Seoul Foreign School is a Pre-K/Reception to Grade 12 international school located in Seoul, South Korea. The school was founded in 1912 by Christian missionaries to Korea and emphasizes Christian values. The Elementary, Middle and High Schools offer an international curriculum within the International Baccalaureate framework of PYP, MYP and DP.  The High School offers the IB Diploma Programme.  The British School offers the English National Curriculum - Key Stages 1–3. Seoul Foreign School has been located in Yeonhui-dong, Seodaemun-gu since 1959.

Seoul Foreign School is accredited by the Western Association of Schools and Colleges (WASC) and the (CIS)

History
Seoul Foreign School was founded in 1912, by Christian missionaries to Korea, with one class of 18 students.  Today it is one of the oldest international schools in the world, and the oldest British international school in Korea and the first in South Korea to offer the IB Diploma.

Divisions

British School
Principal: Andrew Freeman
Assistant Principal: John Kett

The British School (SFBS) offers a curriculum based around the English National Curriculum spanning from Reception to Year 9. It is a member of the Federation of British International Schools in Asia (FOBISIA) and students participate in sports, maths and other activities alongside other member schools.
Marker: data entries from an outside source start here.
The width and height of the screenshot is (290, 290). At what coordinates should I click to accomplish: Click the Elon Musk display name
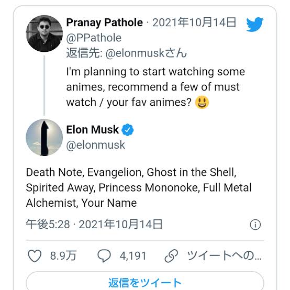(92, 130)
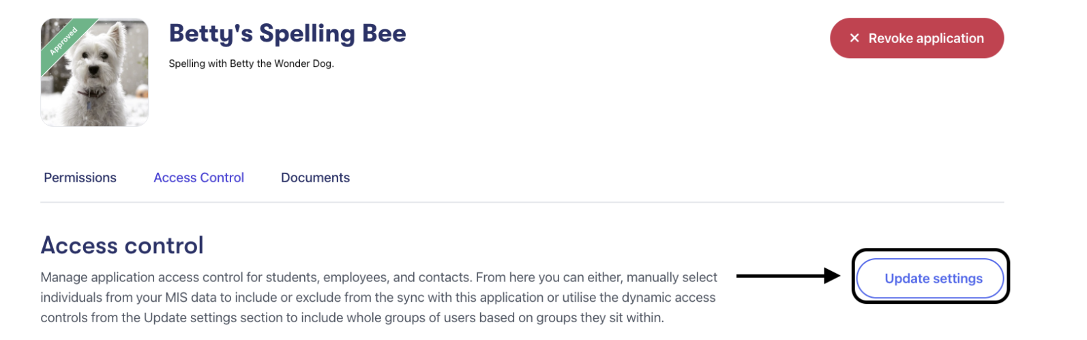The image size is (1087, 340).
Task: Open the Documents tab
Action: 315,178
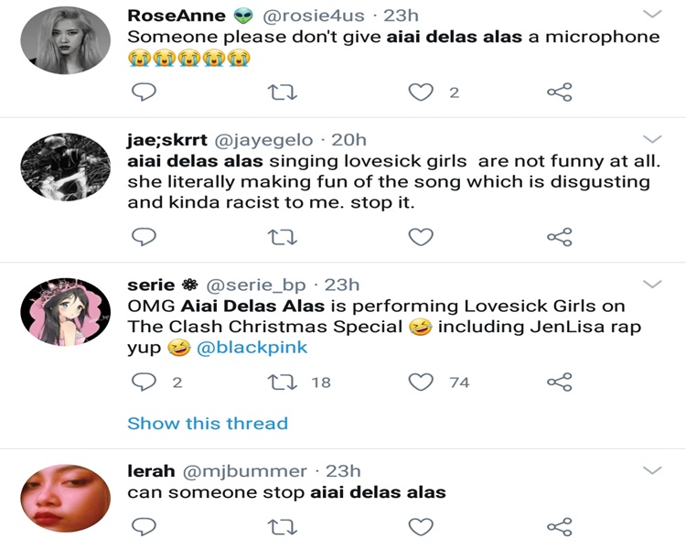The width and height of the screenshot is (686, 549).
Task: Click Show this thread link
Action: (x=208, y=423)
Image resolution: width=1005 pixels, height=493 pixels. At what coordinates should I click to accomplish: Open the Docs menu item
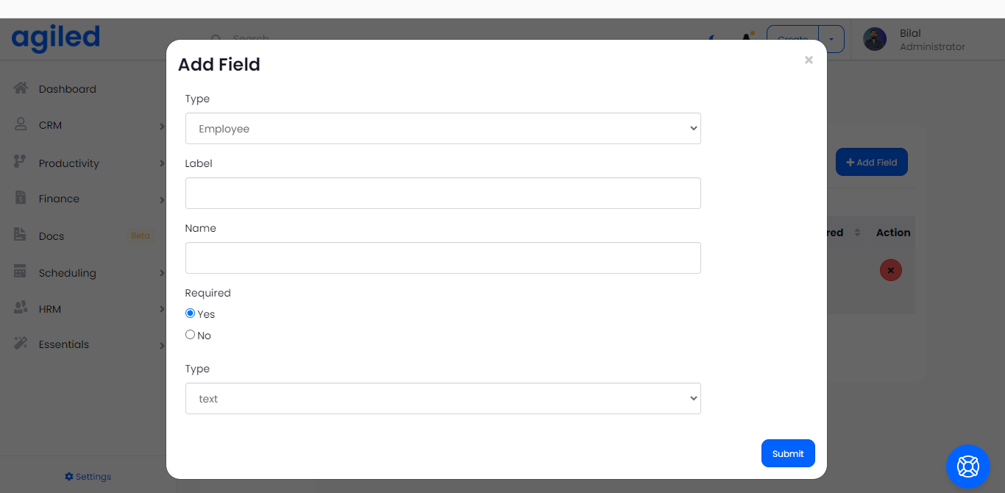point(52,236)
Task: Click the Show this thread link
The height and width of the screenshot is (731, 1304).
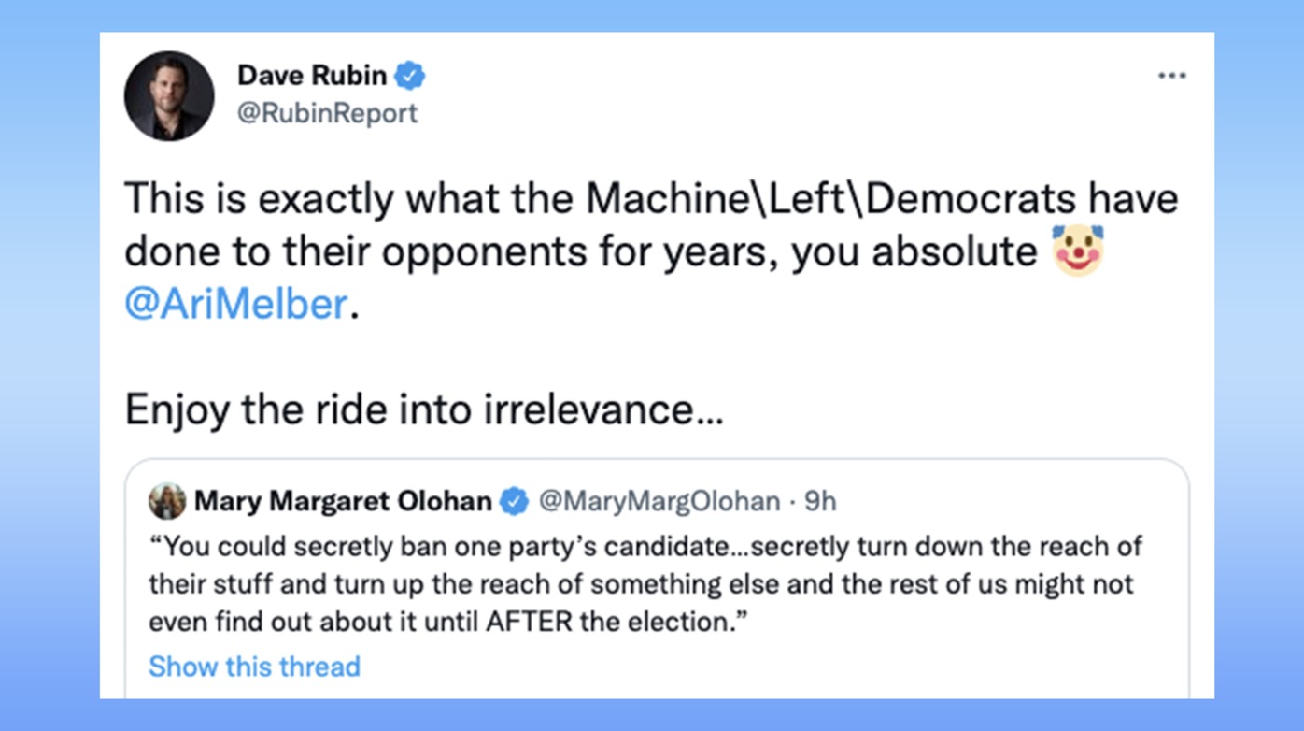Action: pyautogui.click(x=254, y=667)
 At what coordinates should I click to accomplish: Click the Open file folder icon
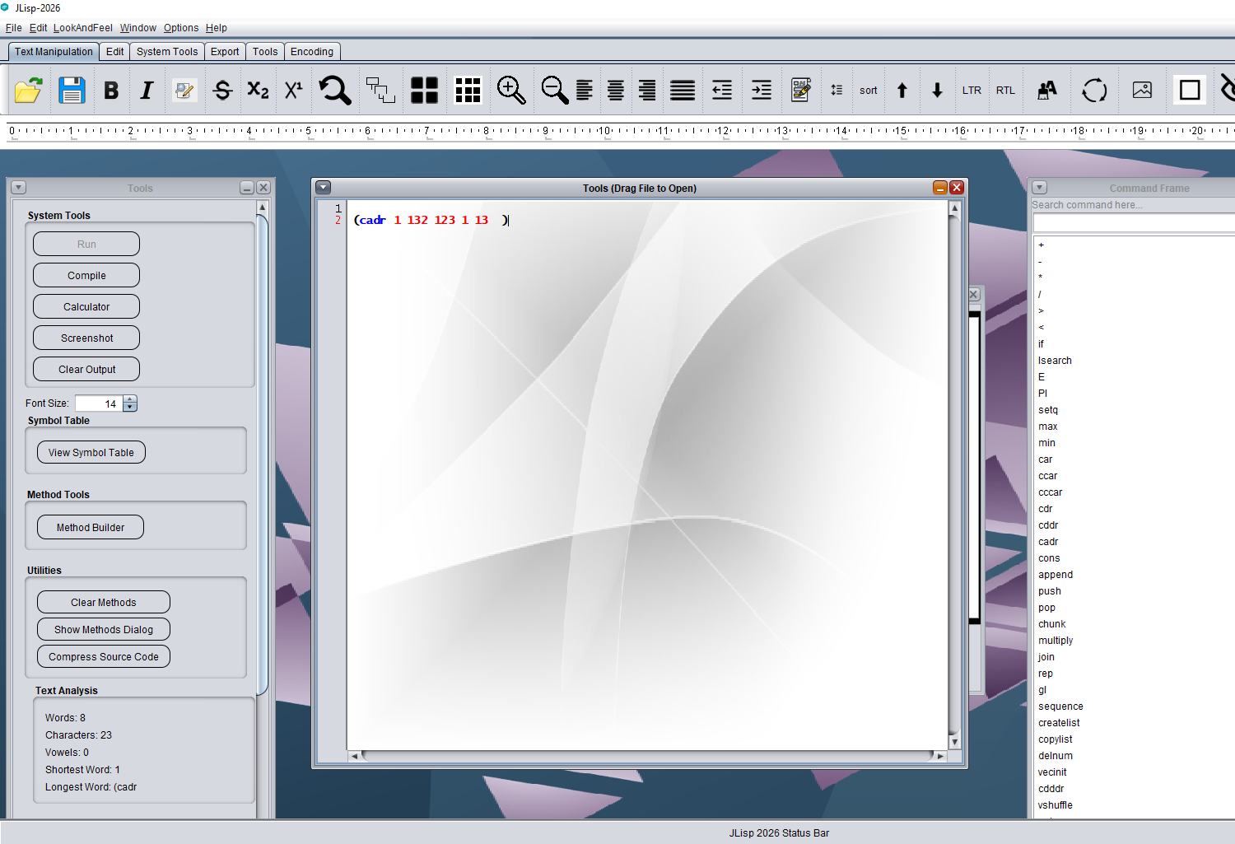tap(28, 90)
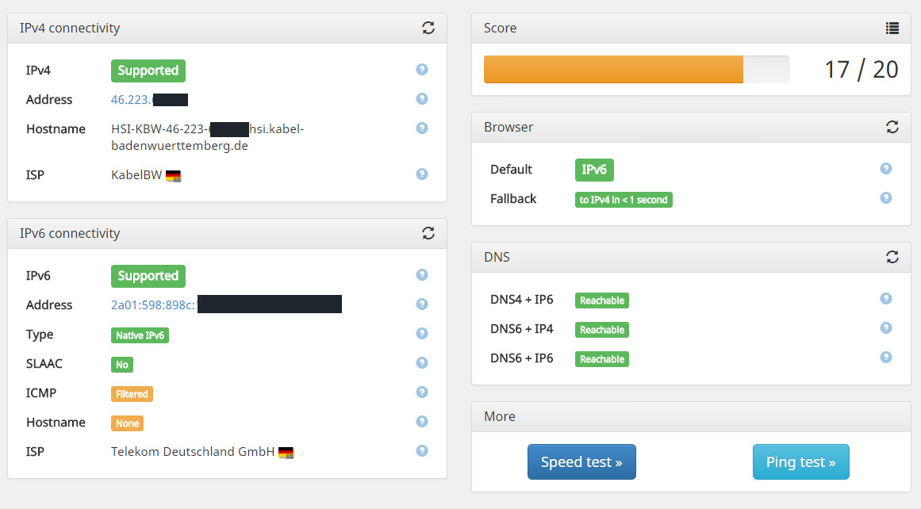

There are students from over 45 nationalities at the school.

Elementary School
Principal: Damian Prest
Assistant Principal: Margaret Park

The elementary school (SFES) offers an international curriculum based within the IB PYP framework. Grade levels include Pre-K to 5th grade. School uniforms were introduced to SFES in the school year 2008-2009. The Seoul Foreign Elementary School offers specialist classes for every student including Music, Korean, Information Technology, Library, Art, and PE. A new building was completed for the 2008-2009 school year and includes a new cafeteria, 400 seat performance hall, media center/library, upgraded classrooms, and a spirit store. In the fall of 2011, a 1-to-1 laptop program was instituted in the fourth and fifth grade.

Middle School
Principal: Justin Smith
Assistant Principal: Matthew Johnson

The Middle School is located in its own building built in 1988. There are five foreign language tracks offered: Spanish, French, Mandarin, Korean (for non-native speakers) and heritage Korean (for native Korean speakers). The music program is especially strong, with multiple levels of course offerings in choir, band and strings orchestra.  Every student also takes Christian Studies, an academic course that introduces students to the foundational ideas of the Christian faith from a non-denominational perspective. Students who are interested in exploring their faith on a personal level may participate in a vibrant after-school discipleship program.  All students take PE. The PE classes are unintegrated, meaning that boys and girls are separated. All SFMS students are able to participate in a variety of after-school sports.  SFMS belongs to the Korean American Interscholastic Activities Conference (KAIAC), allowing for competition and collaboration with other schools in sports and the arts.

High School
Principal: Nancy Le Nezet
Assistant Principal: Kelly Gilmore

The high school (SFHS) offers an international curriculum that is accredited by the Western Association of Schools and Colleges (WASC). The high school offers the International Baccalaureate (IB) Diploma. Graduates from Seoul Foreign School attend universities and colleges throughout the world.

Music program
All students from kindergarten through 8th grade/Year 9 take music classes. The school offers a band, choir and orchestra program as well as IB DP music.  The Middle School/KS3 have four bands: Beginner Band, Intermediate Band, Concert Band, and Symphonic Band.  Both the Middle School Symphonic Band and the High School Wind Ensemble have won numerous awards and acknowledgements in the field. The Middle School Symphonic Band won a platinum award [highest ranking award]  on a nationwide competition in 2015.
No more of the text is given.